The finished copy should hold every entry exactly as given, and no pictures.
☆ ☆ ☆ ☆ ☆ ☆ ☆
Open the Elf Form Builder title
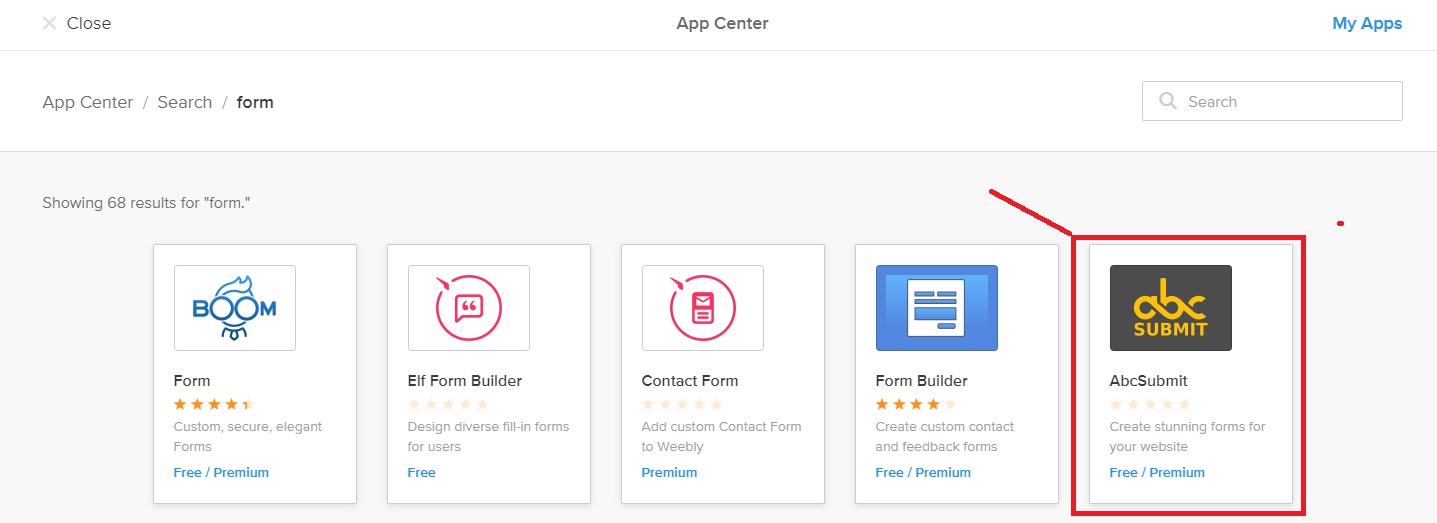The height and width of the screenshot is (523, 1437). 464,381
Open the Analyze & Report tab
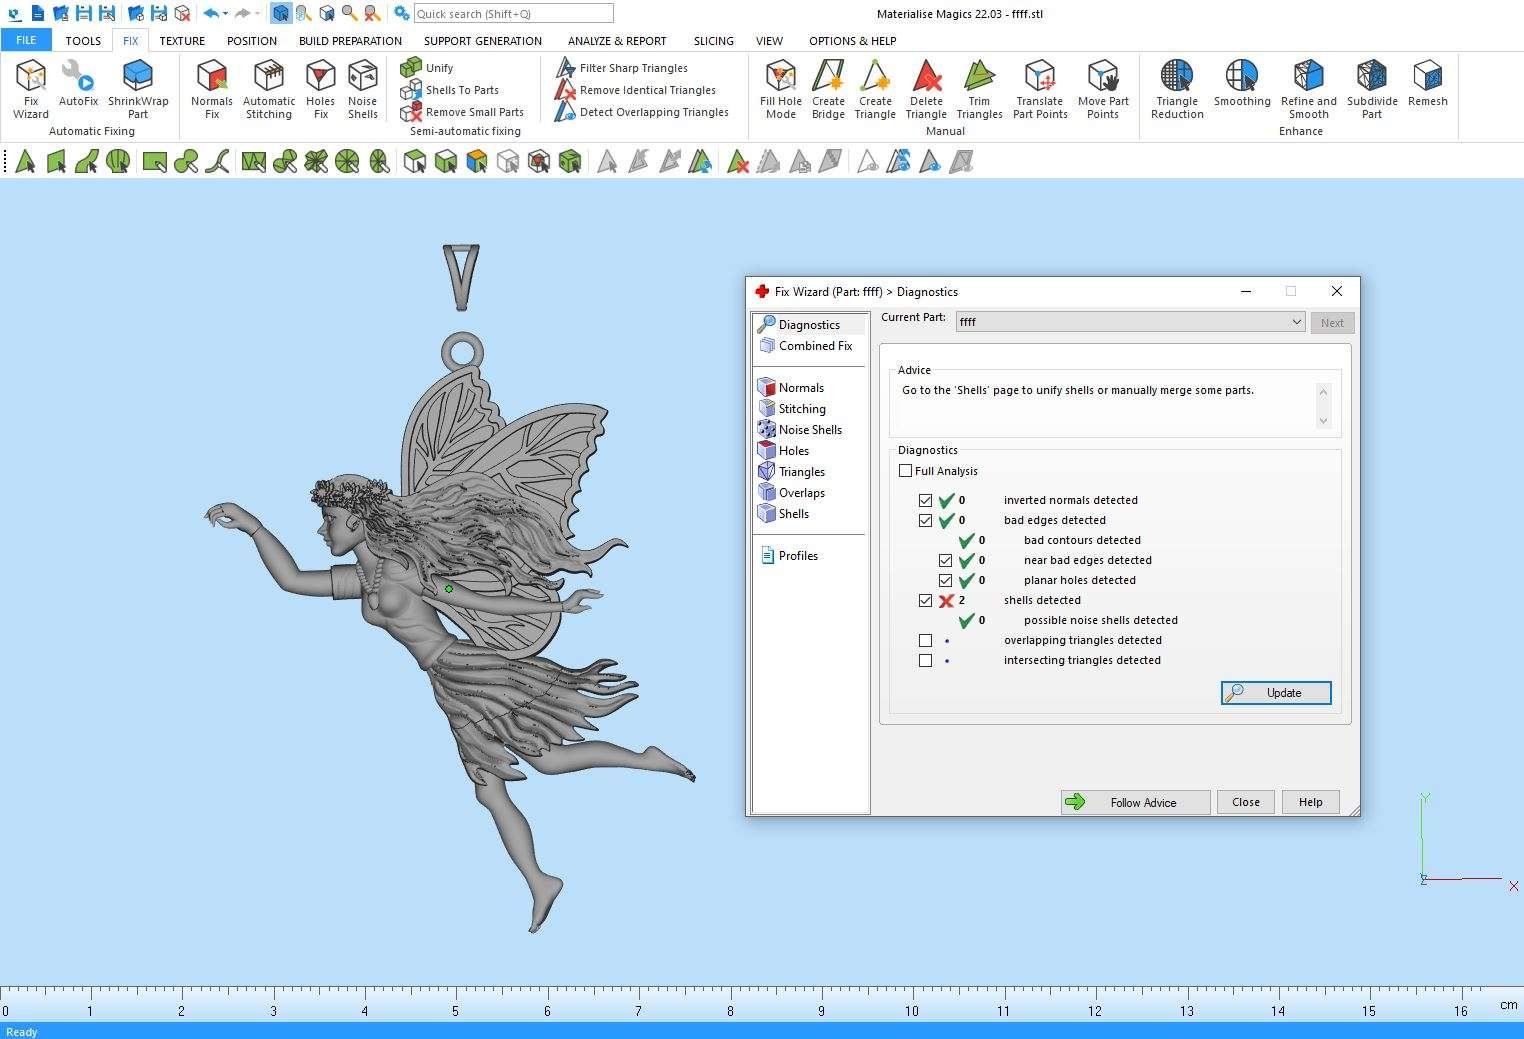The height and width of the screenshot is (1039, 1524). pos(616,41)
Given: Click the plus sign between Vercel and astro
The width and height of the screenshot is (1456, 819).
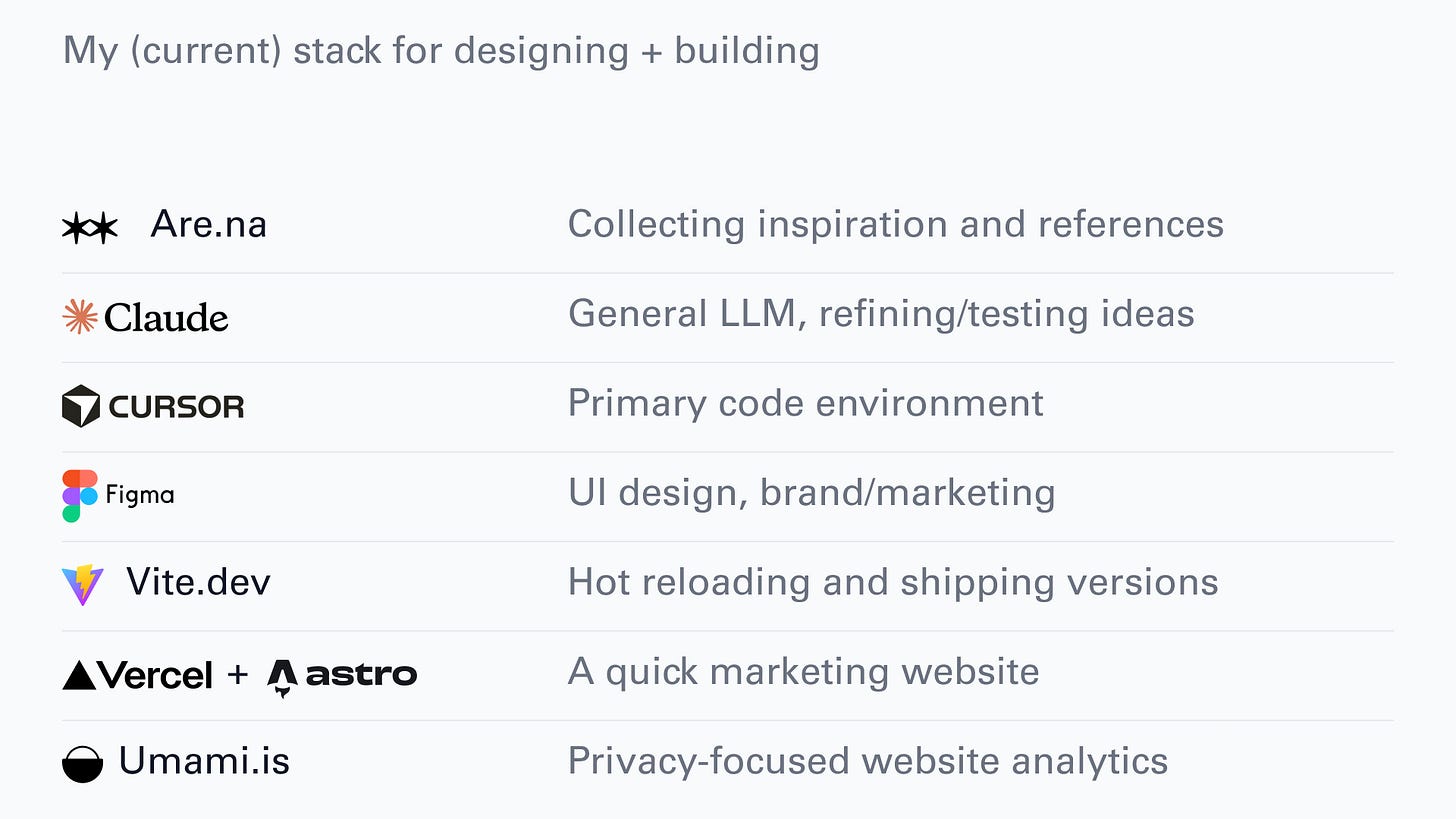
☆ ☆ ☆ ☆ ☆ ☆ ☆
**Answer to the problem**
Open the Elf Form Builder title
The height and width of the screenshot is (523, 1437). 464,381
Open the Analyze & Report tab
The height and width of the screenshot is (1039, 1524). pos(616,41)
Given: Click the plus sign between Vercel and astro
The width and height of the screenshot is (1456, 819).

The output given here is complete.